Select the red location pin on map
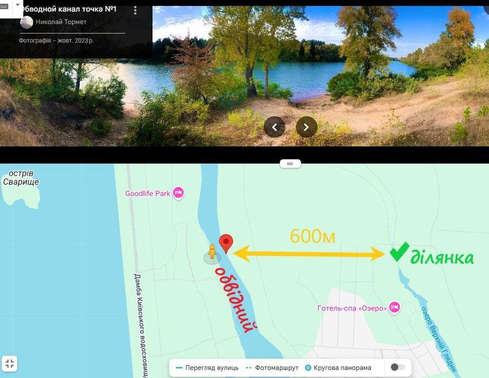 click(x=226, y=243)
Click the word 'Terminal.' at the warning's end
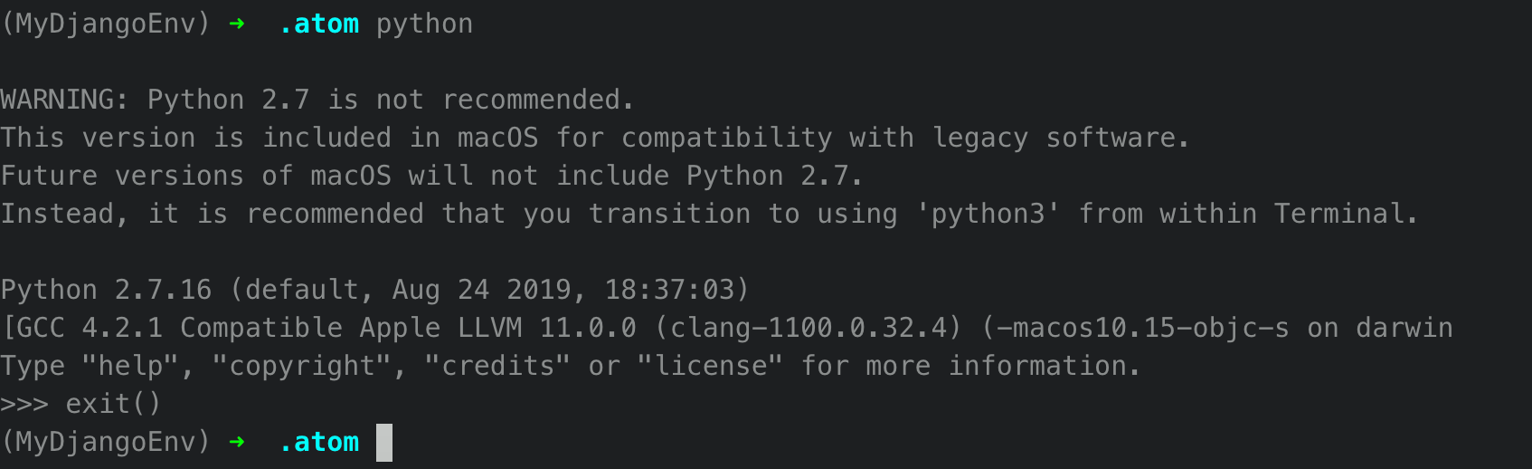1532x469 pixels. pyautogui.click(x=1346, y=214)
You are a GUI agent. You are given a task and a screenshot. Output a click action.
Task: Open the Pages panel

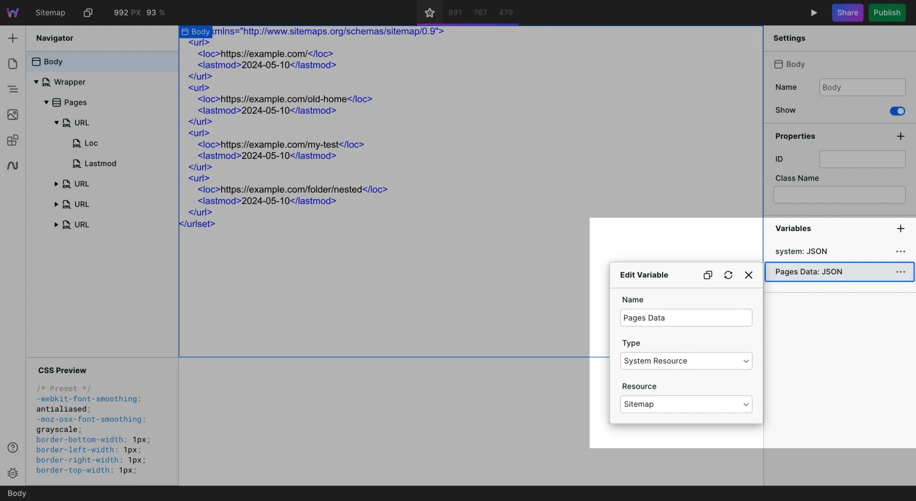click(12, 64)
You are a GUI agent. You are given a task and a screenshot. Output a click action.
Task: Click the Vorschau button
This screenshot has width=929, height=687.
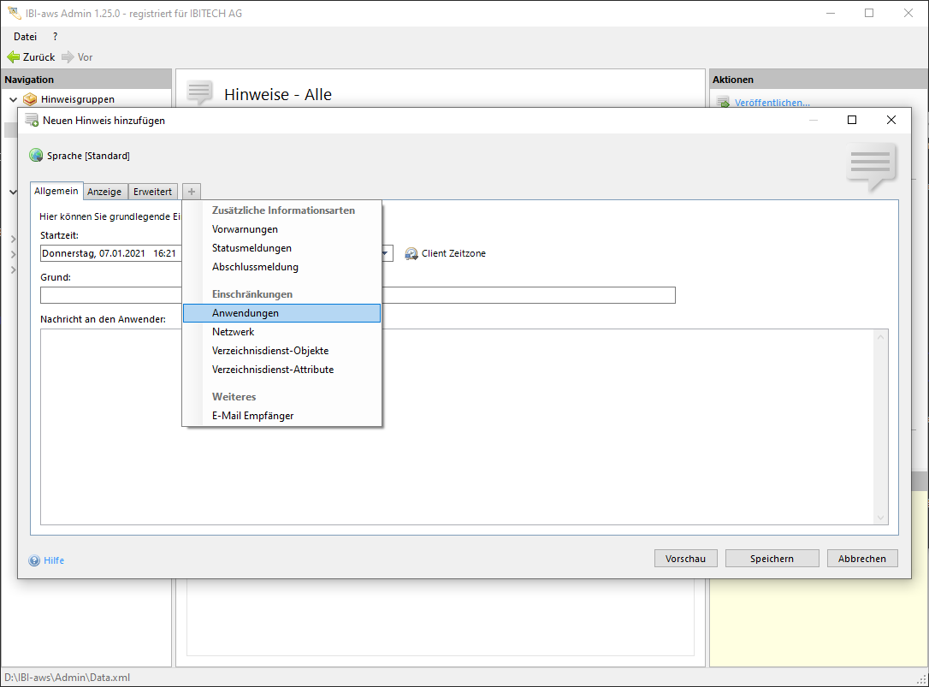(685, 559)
----
* Your instructions *
Arrange the lines above as a numbered list, skipping any blank lines. Leave the pictures out of your answer.

* Reply to the task *
1. Select the red location pin on map
2.  click(x=226, y=243)
3. Click the word 'Terminal.' at the warning's end
4. 1532x469 pixels. pyautogui.click(x=1346, y=214)
5. You are a GUI agent. You are given a task and a screenshot. Output a click action.
6. Task: Open the Pages panel
7. click(12, 64)
8. You are a GUI agent. You are given a task and a screenshot. Output a click action.
9. Task: Click the Vorschau button
10. This screenshot has width=929, height=687.
11. (685, 559)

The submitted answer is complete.